**WHAT THE TASK ASKS**
Within the entries below, find every line that has the string "resolution", then copy it.

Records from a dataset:
--------------------------------

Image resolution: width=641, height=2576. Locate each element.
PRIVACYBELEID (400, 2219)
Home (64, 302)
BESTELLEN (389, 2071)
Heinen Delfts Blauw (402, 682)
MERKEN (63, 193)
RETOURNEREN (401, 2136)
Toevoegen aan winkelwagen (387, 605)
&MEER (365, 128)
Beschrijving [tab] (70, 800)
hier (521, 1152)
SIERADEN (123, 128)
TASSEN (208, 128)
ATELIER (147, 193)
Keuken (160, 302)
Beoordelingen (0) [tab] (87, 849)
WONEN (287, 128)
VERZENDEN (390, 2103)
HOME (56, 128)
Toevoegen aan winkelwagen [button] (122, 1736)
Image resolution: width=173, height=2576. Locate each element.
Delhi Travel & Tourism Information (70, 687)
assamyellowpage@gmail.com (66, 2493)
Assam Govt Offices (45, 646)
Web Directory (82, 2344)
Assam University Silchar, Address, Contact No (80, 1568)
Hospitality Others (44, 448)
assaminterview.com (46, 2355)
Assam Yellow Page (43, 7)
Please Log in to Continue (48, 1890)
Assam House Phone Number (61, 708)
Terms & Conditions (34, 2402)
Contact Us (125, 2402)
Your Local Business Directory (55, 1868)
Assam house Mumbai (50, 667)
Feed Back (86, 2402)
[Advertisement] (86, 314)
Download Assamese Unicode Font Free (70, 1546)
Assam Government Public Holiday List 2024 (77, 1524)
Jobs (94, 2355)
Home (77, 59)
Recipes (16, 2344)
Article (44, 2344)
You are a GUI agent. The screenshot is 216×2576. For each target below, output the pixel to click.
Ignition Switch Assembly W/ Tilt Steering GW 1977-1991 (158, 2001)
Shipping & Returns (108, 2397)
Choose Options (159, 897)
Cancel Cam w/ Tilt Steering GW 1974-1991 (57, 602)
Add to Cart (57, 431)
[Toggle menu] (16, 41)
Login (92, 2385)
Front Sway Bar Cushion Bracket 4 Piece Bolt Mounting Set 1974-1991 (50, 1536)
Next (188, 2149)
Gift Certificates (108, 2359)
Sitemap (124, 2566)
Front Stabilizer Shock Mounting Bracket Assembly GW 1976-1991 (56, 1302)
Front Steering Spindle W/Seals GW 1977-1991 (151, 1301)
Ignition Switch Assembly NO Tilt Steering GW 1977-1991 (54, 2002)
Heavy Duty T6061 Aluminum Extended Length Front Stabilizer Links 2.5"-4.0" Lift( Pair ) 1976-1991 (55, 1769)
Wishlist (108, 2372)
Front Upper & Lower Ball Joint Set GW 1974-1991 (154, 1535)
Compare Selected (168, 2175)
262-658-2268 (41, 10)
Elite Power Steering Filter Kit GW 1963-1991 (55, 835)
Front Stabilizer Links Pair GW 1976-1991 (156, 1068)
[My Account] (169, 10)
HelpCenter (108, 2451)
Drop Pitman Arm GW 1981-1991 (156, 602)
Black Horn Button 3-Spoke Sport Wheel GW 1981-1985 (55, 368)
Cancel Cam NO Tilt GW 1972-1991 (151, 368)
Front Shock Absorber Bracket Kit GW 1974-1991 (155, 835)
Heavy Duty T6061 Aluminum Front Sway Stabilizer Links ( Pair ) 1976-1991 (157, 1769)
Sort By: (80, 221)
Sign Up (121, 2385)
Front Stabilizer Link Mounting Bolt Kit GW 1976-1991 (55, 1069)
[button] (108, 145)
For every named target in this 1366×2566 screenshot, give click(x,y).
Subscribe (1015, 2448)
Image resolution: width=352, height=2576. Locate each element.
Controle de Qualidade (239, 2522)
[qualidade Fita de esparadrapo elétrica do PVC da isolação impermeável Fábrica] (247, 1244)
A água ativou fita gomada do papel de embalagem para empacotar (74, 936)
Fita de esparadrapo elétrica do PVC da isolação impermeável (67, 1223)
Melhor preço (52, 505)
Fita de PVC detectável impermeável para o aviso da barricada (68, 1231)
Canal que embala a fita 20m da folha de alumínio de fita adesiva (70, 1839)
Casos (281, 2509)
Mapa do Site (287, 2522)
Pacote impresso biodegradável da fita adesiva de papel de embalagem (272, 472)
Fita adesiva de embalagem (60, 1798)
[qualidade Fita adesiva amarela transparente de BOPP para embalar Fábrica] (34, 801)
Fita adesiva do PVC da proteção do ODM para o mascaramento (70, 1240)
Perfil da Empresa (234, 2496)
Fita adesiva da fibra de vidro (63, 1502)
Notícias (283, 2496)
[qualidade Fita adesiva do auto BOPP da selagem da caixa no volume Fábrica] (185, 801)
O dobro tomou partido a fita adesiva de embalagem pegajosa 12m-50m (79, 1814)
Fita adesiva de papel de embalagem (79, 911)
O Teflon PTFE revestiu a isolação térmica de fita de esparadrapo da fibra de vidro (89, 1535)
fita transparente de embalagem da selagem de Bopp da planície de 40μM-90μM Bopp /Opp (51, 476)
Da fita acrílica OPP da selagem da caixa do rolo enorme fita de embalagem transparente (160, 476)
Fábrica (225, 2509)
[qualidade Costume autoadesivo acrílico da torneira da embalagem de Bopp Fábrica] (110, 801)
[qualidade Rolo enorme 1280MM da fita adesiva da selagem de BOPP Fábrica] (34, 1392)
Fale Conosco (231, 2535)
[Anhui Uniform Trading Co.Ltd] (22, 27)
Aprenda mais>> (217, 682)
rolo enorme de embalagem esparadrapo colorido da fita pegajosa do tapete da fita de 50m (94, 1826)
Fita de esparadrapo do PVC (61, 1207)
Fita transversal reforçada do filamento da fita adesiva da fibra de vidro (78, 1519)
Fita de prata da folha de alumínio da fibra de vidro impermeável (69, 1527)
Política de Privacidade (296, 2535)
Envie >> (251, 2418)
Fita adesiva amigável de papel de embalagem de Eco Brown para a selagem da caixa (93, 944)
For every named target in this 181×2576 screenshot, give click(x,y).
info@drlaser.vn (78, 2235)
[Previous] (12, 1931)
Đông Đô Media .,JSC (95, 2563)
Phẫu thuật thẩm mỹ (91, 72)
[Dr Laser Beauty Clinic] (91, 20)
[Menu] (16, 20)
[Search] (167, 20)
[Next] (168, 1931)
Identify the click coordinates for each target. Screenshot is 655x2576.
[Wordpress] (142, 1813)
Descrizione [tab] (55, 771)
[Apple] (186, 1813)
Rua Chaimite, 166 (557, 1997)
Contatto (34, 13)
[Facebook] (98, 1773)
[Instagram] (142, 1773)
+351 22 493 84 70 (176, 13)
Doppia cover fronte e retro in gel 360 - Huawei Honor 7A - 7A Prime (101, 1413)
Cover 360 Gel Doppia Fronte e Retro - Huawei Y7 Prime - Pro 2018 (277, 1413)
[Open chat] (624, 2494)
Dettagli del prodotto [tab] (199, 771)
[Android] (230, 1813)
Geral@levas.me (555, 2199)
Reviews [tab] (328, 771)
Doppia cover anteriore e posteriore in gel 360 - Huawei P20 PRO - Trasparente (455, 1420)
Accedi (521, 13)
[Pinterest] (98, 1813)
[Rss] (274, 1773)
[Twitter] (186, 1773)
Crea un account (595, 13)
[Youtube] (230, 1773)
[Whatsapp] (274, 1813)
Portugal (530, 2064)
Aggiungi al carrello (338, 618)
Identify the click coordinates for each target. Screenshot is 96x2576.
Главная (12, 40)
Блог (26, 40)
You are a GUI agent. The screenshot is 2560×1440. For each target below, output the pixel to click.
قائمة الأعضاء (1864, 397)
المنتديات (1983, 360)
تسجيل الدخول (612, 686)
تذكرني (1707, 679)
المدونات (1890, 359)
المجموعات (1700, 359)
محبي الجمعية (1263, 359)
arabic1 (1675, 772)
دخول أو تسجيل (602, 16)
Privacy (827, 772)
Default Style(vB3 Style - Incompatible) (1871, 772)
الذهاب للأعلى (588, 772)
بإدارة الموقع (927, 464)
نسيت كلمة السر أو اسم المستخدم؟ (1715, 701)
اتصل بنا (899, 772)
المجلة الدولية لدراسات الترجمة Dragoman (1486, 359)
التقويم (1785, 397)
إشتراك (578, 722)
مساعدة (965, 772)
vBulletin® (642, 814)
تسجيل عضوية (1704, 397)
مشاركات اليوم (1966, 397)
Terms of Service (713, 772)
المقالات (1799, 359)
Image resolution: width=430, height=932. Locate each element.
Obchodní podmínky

--------------------------------

**ANSWER SECTION**
Image resolution: width=641, height=2576. Locate each element.
Image resolution: width=173, height=2576. Locate each element.
Image resolution: width=352, height=2576. Locate each element.
Image resolution: width=430, height=932. Locate each element.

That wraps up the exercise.